Since \(p = 0.1686 > p = 0.05,\) we accept the null hypothesis, and conclude there is no significant difference in weight gained during pregnancy between younger and older mothers.

4

Now, a non-inference task: Determine the age cutoff for younger and mature mothers. Use a method of your choice, and explain how your method works.

Solution

by(nc$mage, nc$mature, summary)

## nc$mature: mature mom
##    Min. 1st Qu.  Median    Mean 3rd Qu.    Max. 
##   35.00   35.00   37.00   37.18   38.00   50.00 
## -------------------------------------------------------- 
## nc$mature: younger mom
##    Min. 1st Qu.  Median    Mean 3rd Qu.    Max. 
##   13.00   21.00   25.00   25.44   30.00   34.00

The age interval for younger mothers is (13, 34), and (35, 50) for mature mothers.

5

Pick a pair of numerical and categorical variables and come up with a research question evaluating the relationship between these variables. Formulate the question in a way that it can be answered using a hypothesis test and/or a confidence interval. Answer your question using the inference function, report the statistical results, and also provide an explanation in plain language.

Is there a correlation between age of the mother, and likelihood to give birth prematurely?

\(H_0: \mu_{\text{youngmother}} - \mu_{\text{maturemother}} = 0\). Age does not affect the likelihood of giving birth prematurely.

\(H_A: \mu_{\text{youngmother}} - \mu_{\text{maturemother}} \neq 0\). Age does affect the likelihood of giving birth prematurely.

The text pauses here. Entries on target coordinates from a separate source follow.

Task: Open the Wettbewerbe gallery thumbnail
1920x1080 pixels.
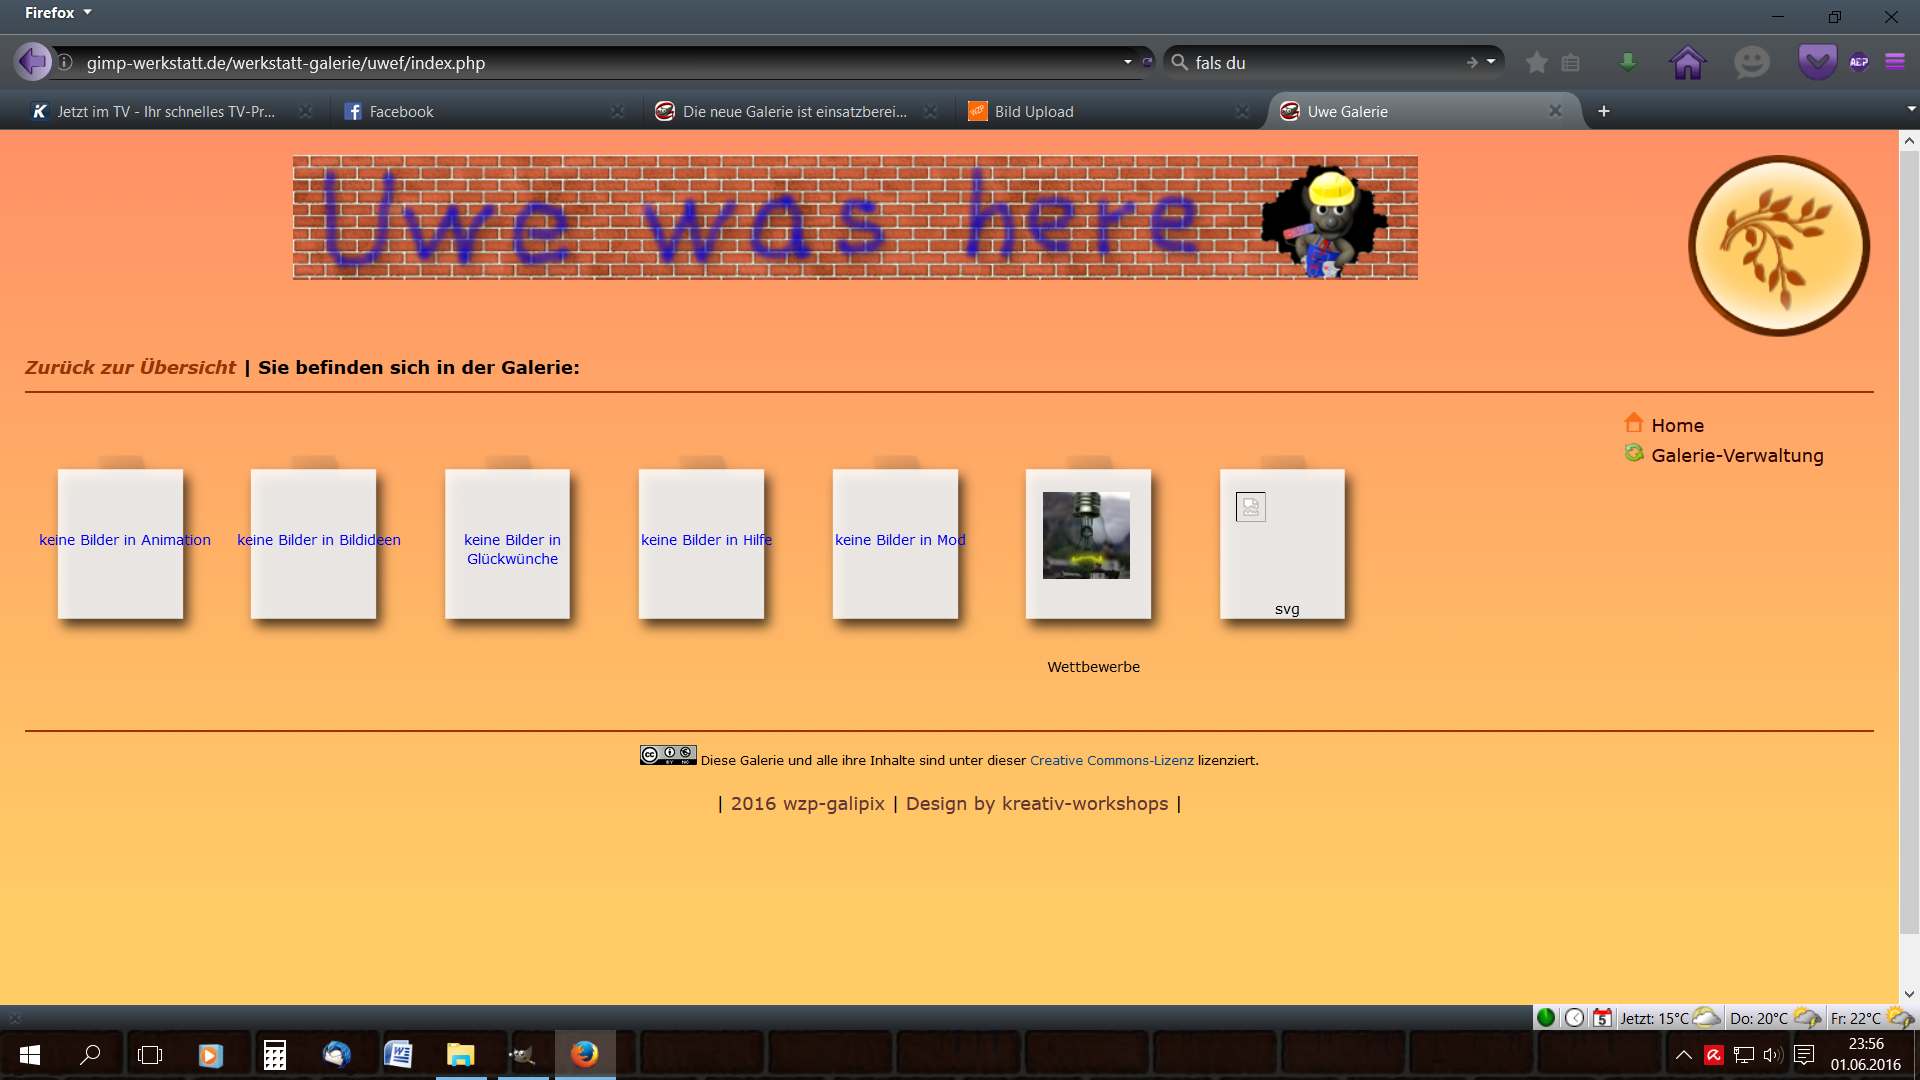Action: click(1086, 536)
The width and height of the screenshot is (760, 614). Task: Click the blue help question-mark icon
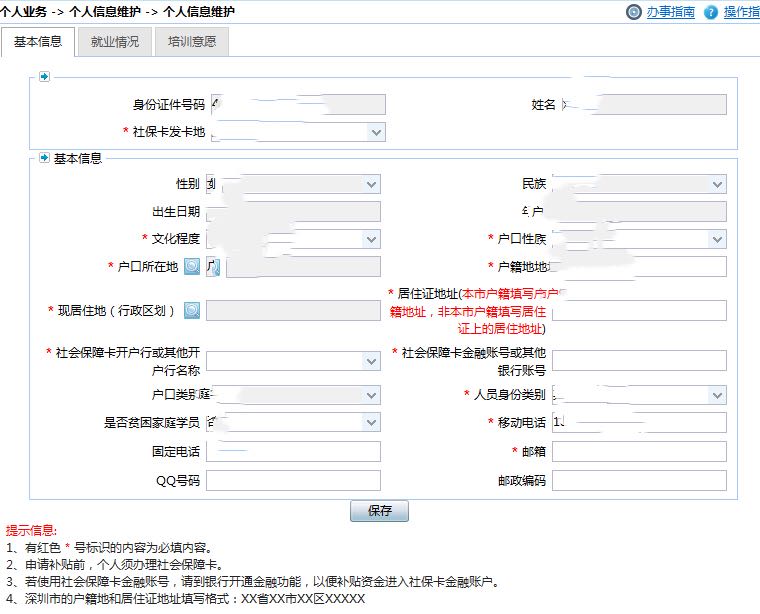711,13
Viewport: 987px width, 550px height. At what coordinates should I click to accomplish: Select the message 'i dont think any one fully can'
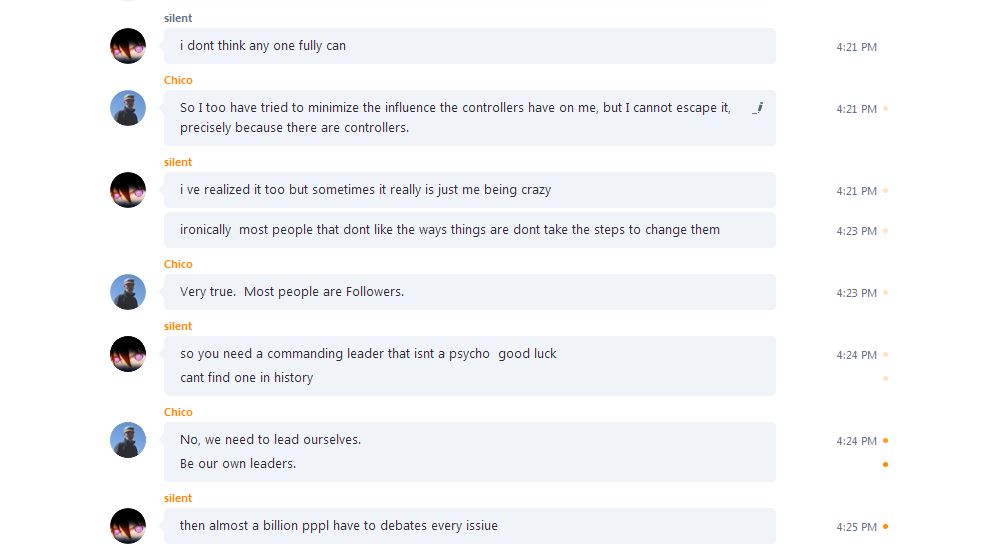coord(470,46)
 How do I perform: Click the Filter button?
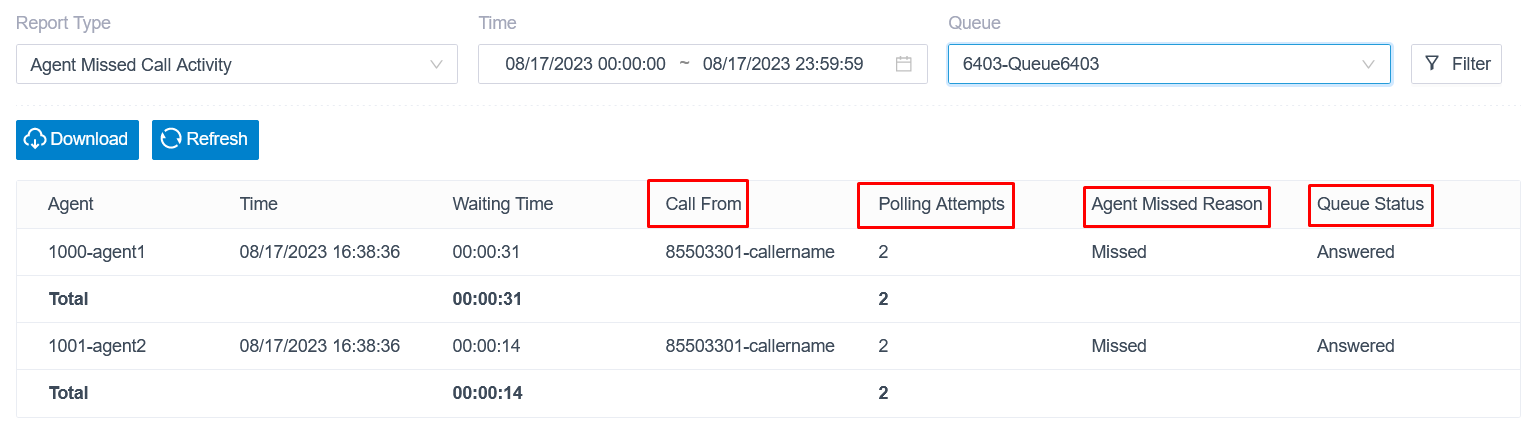click(1456, 64)
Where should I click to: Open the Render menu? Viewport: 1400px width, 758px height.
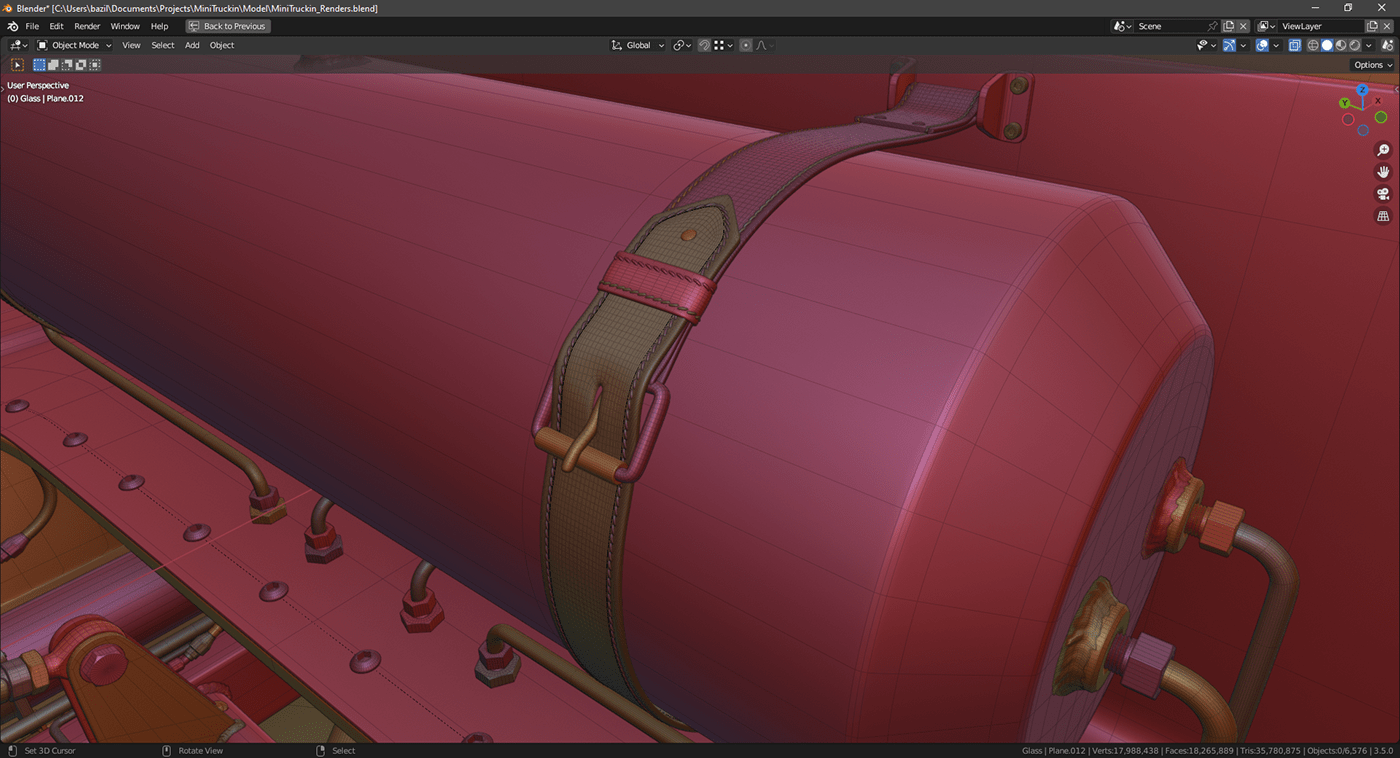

inference(y = nc$mage, x = nc$premie, est = "mean", type = "ht", null = 0,
          alternative = "twosided", method = "theoretical")

## Response variable: numerical, Explanatory variable: categorical
## Difference between two means
## Summary statistics:
## n_full term = 846, mean_full term = 27, sd_full term = 6.1444
## n_premie = 152, mean_premie = 26.875, sd_premie = 6.533

## Observed difference between means (full term-premie) = 0.125
## 
## H0: mu_full term - mu_premie = 0 
## HA: mu_full term - mu_premie != 0 
## Standard error = 0.57 
## Test statistic: Z =  0.219 
## p-value =  0.8266

Since \(p = 0.8266 > p = 0.05\), we accept the null hypothesis, and conclude that the age of the mother does not affect the chance of giving birth prematurely.